§ DATA SUPPLIED
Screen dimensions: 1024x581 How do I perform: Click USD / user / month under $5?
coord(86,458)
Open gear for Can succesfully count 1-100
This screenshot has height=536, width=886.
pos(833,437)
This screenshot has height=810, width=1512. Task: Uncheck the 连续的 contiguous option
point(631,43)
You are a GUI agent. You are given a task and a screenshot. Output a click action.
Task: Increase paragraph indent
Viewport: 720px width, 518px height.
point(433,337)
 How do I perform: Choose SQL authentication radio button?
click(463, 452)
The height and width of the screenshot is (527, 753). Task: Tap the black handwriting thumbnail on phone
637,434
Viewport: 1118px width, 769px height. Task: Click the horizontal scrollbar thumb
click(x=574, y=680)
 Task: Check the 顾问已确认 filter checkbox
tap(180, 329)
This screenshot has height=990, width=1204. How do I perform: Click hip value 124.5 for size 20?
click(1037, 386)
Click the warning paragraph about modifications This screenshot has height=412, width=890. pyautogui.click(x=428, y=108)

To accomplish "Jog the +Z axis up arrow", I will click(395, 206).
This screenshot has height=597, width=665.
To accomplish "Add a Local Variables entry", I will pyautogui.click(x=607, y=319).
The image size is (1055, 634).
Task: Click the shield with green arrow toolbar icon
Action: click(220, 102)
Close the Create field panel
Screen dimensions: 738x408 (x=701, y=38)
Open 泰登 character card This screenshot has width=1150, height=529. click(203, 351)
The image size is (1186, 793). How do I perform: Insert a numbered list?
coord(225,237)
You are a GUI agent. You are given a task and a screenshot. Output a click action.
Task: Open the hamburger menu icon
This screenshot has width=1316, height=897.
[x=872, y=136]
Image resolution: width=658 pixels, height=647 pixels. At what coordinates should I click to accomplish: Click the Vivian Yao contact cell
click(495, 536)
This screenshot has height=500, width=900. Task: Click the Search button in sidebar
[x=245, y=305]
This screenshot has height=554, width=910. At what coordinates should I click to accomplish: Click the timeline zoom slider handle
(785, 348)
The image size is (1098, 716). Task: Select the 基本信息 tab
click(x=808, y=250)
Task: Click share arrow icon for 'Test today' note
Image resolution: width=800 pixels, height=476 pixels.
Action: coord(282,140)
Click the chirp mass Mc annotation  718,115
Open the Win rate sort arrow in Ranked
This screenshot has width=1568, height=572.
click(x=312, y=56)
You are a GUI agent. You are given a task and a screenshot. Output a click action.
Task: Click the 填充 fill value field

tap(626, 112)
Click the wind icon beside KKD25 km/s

§ PROBLEM DETAILS
Reproduce the records above exactly, character for character.

§ SOLUTION TO THE PROBLEM
Screen dimensions: 1024x581 How do I perform: Click USD / user / month under $5?
coord(86,458)
Open gear for Can succesfully count 1-100
This screenshot has height=536, width=886.
pos(833,437)
This screenshot has height=810, width=1512. Task: Uncheck the 连续的 contiguous option
point(631,43)
You are a GUI agent. You are given a task and a screenshot. Output a click action.
Task: Increase paragraph indent
Viewport: 720px width, 518px height.
point(433,337)
 How do I perform: Choose SQL authentication radio button?
click(463, 452)
The height and width of the screenshot is (527, 753). Task: Tap the black handwriting thumbnail on phone
637,434
Viewport: 1118px width, 769px height. Task: Click the horizontal scrollbar thumb
click(x=574, y=680)
 Task: Check the 顾问已确认 filter checkbox
tap(180, 329)
This screenshot has height=990, width=1204. How do I perform: Click hip value 124.5 for size 20?
click(1037, 386)
Click the warning paragraph about modifications This screenshot has height=412, width=890. pyautogui.click(x=428, y=108)

To accomplish "Jog the +Z axis up arrow", I will click(395, 206).
This screenshot has height=597, width=665.
To accomplish "Add a Local Variables entry", I will pyautogui.click(x=607, y=319).
The image size is (1055, 634).
Task: Click the shield with green arrow toolbar icon
Action: click(220, 102)
Close the Create field panel
Screen dimensions: 738x408 (x=701, y=38)
Open 泰登 character card This screenshot has width=1150, height=529. click(203, 351)
The image size is (1186, 793). How do I perform: Insert a numbered list?
coord(225,237)
You are a GUI agent. You are given a task and a screenshot. Output a click action.
Task: Open the hamburger menu icon
This screenshot has width=1316, height=897.
[x=872, y=136]
Image resolution: width=658 pixels, height=647 pixels. At what coordinates should I click to accomplish: Click the Vivian Yao contact cell
click(495, 536)
This screenshot has height=500, width=900. Task: Click the Search button in sidebar
[x=245, y=305]
This screenshot has height=554, width=910. At what coordinates should I click to accomplish: Click the timeline zoom slider handle
(785, 348)
The image size is (1098, 716). Task: Select the 基本信息 tab
click(x=808, y=250)
Task: Click share arrow icon for 'Test today' note
Image resolution: width=800 pixels, height=476 pixels.
Action: coord(282,140)
Click the chirp mass Mc annotation  718,115
Open the Win rate sort arrow in Ranked
This screenshot has width=1568, height=572.
click(x=312, y=56)
You are a GUI agent. You are given a task and a screenshot. Output a click action.
Task: Click the 填充 fill value field

tap(626, 112)
Click the wind icon beside KKD25 km/s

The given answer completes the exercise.